Recently, an acclaimed young writer and
a world-renowned opera singer charmed a packed house in Driggs,
Idaho. What were they doing there instead of a place a hundred
times larger? The answer tells us something about the future of
rural Idaho.
The writer was Ann Patchett, whose most
recent novel, Bel Canto, draws its intensity from the art of opera
and the unexpected relationships that bloom between revolutionaries
and their hostages. Bel Canto has become a favorite of book clubs
throughout the United States and of the growing number of “one
book” cities, cities where a large group of people choose to read
and discuss the same book at the same time.
Well over l00
communities, including Boise, asked Patchett to read this year, yet
she agreed to read only at Driggs and a few other towns. Why? The
prospect of hiking in the Tetons.
The opera star was
Kristine Ciesinski a veteran of La Scala in Milan. Locally, she is
perhaps best known as a teacher at Brigham Young University-Idaho,
as a captain of the Idaho Falls Wing of the Civil Air Patrol and as
chair of the Teton Valley Hospital Foundation. She fell in love
with the mountains while performing with the Grand Teton Music
Festival in Jackson and moved to Teton Valley, Idaho, in
l995.
This leads to an obvious lesson for rural Idaho:
People visit and then choose to live in beautiful places. This is
often forgotten in the dozens of decisions made by planning and
zoning boards, governments and individual citizens. Mountains will
remain mountains, but humans control valley floors, water quality
and the environment where people live.
Retirement and
investment income is now the largest source of income in most rural
Idaho counties. These new residents are people who don’t
work, usually don’t move in with children, but who do have
money to spend.
The second lesson goes to the matter of
leadership. For years, I’ve admired how Teton Valley has
promoted economic development and the arts, protected sensitive
land and water and funded a hospital– remarkable for a town of
l,000 and a county of 6,000. The schedule for its youth recreation
program is printed in both English and Spanish–which tells you
another way it is ahead of other places in the region.
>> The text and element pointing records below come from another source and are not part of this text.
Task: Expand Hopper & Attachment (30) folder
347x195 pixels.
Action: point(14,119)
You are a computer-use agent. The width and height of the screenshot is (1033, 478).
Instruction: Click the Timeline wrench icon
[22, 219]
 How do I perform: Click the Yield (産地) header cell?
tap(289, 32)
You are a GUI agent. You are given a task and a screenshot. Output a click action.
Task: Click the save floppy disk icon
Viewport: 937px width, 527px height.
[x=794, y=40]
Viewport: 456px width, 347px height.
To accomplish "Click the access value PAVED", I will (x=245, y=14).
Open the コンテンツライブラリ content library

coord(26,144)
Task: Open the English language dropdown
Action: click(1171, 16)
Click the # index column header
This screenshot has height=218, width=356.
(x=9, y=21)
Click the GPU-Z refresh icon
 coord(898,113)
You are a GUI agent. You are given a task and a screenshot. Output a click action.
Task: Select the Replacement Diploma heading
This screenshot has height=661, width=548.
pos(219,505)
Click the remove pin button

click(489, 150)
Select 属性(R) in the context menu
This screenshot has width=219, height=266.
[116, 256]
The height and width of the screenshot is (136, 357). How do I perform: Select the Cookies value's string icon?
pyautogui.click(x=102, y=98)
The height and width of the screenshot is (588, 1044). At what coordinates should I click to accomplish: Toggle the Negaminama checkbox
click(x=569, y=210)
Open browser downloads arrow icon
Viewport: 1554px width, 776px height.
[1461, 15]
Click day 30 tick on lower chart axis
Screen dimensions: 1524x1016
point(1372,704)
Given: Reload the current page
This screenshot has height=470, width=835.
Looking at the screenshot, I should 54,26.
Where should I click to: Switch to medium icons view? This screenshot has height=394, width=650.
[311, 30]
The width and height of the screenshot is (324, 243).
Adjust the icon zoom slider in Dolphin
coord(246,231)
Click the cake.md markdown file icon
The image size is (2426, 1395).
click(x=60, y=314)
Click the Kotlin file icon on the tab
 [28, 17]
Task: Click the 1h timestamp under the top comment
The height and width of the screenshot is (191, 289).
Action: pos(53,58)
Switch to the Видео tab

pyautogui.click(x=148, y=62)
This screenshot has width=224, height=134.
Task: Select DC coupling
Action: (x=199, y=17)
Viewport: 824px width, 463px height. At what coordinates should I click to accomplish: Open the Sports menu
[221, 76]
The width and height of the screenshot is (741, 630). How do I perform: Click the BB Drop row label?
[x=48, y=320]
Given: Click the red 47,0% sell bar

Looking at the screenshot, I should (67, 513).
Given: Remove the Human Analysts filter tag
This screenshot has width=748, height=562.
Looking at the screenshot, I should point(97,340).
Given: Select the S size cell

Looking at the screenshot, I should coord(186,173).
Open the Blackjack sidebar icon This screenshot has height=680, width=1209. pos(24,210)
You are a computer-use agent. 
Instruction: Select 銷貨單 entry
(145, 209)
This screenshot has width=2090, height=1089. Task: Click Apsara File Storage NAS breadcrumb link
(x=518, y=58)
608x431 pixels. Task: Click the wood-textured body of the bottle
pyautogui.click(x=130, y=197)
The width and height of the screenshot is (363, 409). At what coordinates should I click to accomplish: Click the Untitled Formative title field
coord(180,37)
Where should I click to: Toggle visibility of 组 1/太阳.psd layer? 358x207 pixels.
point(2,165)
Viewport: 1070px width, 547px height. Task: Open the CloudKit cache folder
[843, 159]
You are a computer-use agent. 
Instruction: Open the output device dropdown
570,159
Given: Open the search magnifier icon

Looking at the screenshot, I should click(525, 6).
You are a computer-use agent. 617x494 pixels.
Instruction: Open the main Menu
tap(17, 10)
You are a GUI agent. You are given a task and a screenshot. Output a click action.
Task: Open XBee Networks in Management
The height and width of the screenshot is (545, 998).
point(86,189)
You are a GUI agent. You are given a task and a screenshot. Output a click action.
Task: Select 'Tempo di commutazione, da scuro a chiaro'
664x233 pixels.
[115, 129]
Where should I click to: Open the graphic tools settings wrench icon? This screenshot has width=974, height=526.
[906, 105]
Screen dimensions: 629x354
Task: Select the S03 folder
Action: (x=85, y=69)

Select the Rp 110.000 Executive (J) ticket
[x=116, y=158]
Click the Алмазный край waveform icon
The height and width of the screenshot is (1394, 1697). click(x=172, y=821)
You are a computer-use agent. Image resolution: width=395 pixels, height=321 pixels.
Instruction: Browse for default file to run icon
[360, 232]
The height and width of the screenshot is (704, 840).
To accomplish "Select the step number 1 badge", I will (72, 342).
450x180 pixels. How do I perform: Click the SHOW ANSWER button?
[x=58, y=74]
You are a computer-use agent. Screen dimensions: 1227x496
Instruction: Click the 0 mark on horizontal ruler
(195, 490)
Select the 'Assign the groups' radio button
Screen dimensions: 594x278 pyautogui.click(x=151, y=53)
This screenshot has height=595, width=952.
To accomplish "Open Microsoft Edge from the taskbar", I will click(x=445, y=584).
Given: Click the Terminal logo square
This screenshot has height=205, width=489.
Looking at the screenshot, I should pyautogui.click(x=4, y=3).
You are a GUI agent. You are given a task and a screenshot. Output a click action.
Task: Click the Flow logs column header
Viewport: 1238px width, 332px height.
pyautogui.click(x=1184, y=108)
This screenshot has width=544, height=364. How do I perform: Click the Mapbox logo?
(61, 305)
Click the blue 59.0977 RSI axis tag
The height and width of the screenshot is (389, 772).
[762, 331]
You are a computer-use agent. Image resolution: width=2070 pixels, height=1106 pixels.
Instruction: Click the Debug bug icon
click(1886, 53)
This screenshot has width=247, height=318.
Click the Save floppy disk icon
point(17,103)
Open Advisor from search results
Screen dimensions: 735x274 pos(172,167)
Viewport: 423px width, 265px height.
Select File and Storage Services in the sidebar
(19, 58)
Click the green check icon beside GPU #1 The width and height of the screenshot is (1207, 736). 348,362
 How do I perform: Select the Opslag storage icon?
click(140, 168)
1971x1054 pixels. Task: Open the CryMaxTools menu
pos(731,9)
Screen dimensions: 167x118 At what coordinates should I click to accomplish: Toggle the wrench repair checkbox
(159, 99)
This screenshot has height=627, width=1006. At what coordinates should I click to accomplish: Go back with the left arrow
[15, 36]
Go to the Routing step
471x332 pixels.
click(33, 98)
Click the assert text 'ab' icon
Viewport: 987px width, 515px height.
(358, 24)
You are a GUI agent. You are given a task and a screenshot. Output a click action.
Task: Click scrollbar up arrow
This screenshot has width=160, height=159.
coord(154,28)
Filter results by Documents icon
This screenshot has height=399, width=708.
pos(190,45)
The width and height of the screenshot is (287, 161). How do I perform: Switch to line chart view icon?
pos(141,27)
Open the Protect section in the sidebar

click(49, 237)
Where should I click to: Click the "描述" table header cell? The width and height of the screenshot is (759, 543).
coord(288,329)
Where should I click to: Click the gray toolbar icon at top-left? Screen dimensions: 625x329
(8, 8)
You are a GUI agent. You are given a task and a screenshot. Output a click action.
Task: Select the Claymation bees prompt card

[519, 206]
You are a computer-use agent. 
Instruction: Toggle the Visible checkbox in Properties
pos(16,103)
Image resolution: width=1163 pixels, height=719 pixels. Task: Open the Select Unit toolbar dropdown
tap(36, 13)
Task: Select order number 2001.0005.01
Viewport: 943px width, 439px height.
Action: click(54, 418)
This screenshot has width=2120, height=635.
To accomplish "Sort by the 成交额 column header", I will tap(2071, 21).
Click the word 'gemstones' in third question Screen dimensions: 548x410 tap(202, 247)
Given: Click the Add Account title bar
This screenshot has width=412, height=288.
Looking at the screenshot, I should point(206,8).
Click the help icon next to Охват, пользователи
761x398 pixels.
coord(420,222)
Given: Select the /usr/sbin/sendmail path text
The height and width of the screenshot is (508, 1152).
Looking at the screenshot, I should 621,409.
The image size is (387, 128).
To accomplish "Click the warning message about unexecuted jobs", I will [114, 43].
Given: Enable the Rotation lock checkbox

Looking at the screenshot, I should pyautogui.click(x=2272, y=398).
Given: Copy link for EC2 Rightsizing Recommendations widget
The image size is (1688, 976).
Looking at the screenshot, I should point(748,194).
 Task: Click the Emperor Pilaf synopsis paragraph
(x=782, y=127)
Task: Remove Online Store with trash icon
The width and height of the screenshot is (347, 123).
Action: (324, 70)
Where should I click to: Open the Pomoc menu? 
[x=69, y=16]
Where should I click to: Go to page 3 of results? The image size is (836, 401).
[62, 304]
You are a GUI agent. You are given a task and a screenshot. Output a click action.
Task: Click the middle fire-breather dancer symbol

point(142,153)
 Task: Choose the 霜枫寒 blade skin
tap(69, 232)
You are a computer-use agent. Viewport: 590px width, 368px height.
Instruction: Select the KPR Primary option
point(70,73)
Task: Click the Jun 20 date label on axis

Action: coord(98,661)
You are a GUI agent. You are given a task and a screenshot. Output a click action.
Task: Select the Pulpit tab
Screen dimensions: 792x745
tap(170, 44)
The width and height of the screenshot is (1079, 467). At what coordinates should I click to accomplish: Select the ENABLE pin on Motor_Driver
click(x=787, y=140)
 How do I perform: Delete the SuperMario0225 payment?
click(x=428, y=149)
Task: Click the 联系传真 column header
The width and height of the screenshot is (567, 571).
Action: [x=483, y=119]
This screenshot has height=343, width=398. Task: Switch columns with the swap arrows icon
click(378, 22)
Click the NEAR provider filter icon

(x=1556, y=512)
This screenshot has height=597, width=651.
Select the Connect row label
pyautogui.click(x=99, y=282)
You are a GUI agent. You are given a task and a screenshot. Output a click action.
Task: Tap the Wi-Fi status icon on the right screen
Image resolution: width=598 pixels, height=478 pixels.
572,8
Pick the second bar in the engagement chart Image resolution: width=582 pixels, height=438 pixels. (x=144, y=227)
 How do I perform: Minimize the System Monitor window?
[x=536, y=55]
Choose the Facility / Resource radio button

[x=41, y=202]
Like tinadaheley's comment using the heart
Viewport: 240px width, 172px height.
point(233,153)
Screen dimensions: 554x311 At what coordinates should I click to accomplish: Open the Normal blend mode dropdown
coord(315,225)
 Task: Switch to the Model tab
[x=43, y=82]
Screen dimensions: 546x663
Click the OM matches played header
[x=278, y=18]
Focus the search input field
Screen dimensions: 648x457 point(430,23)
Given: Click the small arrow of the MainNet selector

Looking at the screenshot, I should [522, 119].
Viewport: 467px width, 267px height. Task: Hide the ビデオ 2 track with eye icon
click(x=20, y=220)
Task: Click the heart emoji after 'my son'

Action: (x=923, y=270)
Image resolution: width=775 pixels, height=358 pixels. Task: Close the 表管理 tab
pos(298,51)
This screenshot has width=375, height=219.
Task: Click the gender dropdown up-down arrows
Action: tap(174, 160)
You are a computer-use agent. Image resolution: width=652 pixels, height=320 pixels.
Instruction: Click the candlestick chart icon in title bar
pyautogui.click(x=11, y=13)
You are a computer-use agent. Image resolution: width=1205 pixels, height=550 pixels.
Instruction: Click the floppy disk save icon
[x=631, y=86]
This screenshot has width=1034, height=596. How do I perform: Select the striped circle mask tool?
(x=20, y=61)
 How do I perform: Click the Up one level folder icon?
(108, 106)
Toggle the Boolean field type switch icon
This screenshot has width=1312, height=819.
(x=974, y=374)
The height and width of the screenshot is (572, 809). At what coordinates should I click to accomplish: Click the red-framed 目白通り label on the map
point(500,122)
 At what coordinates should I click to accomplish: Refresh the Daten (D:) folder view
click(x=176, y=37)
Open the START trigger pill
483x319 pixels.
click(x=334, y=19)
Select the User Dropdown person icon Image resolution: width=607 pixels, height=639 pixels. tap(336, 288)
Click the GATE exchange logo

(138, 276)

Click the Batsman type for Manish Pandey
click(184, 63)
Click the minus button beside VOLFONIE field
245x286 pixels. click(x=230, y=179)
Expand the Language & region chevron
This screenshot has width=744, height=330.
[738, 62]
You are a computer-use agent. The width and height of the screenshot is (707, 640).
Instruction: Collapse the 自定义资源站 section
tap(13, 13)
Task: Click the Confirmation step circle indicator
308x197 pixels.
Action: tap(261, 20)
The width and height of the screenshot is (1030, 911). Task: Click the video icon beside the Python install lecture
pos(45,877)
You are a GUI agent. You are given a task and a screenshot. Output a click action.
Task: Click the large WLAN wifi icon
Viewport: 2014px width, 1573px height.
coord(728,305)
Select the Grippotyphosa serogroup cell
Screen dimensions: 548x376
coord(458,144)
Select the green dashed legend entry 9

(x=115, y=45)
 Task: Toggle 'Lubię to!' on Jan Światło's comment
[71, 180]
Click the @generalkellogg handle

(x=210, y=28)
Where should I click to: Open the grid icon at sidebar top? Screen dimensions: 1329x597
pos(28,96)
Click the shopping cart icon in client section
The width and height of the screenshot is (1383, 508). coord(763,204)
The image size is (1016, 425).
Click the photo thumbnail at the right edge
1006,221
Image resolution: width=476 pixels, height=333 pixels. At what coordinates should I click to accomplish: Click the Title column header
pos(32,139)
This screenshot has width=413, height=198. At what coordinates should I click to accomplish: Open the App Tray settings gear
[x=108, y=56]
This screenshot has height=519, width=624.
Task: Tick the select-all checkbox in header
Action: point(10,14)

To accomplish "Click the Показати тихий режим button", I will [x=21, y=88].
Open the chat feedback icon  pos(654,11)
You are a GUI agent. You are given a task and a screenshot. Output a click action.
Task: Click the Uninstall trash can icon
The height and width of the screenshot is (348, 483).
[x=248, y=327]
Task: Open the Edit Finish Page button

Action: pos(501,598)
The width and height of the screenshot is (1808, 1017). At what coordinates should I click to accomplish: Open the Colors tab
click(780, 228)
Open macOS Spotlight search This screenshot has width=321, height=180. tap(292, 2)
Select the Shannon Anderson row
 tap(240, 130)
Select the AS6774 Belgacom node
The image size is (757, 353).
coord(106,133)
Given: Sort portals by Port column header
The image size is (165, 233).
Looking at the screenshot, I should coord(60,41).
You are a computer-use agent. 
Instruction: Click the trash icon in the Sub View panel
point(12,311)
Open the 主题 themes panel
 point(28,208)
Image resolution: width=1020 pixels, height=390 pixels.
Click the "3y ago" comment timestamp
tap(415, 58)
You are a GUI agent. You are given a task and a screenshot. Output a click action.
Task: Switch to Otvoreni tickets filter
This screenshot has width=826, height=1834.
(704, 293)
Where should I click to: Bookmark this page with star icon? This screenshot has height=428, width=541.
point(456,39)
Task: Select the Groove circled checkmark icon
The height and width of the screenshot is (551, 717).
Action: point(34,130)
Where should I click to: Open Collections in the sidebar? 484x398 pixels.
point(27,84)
Teton County is nonetheless a tough place to make a living. Between
1970 and 2000, average earnings fell from $24,000 to $17,000,
adjusted for inflation. No wonder hundreds of people commute over a
difficult pass to Jackson, Wyo., for work every day.
Preparing for and accommodating growth has led to mighty struggles
over the years. Because earlier county commissioners gave little
attention to planning, hundreds of homes have been scattered across
the valley, increasing the cost of school busing, police and
ambulance service. Growth and zoning issues have been at the center
of every recent election.
In a question-and-answer
session, Patchett was asked why she writes the books she does,
which seemed to the questioner so different one from another. “Most
writers have one central story they keep telling over and over
again,” she replied. “The story in all my books is about people who
come together as strangers and form a family.”
This is the
story Teton Valley residents are struggling to write about
themselves. They are trying to build a true community, one
organization and one event at a time.
However, after the
concert, one old-timer told a reporter that while he enjoyed the
performance, he was also sad. He said it marked the passage of the
old Teton Valley and the arrival of the new. But the old and the
new can make a rich mix in all of rural Idaho if both sides work to
make a go of it.
Kristine Ciesinski is a newcomer who has
done just that. She took up flying, volunteered and set aside the
frantic busyness that goes with operatic stardom. While I have no
statistics, it seems to me that more newcomers like her “stick” on
the Idaho side of the Tetons because of the vibrancy of the local
organizations that welcome them.
Ciesinski may have come
for the mountains; she stayed because she was needed. The central
story in Teton Valley may, therefore, be just the opposite of its
pattern of habitation. People come thinking they want to live apart
on 20 acres. But they stay because they discover
community.
Forty years ago, the musical “Oklahoma” sang of
how “The farmer and the cowboy can be friends.” The song of
today’s Idaho is still being written.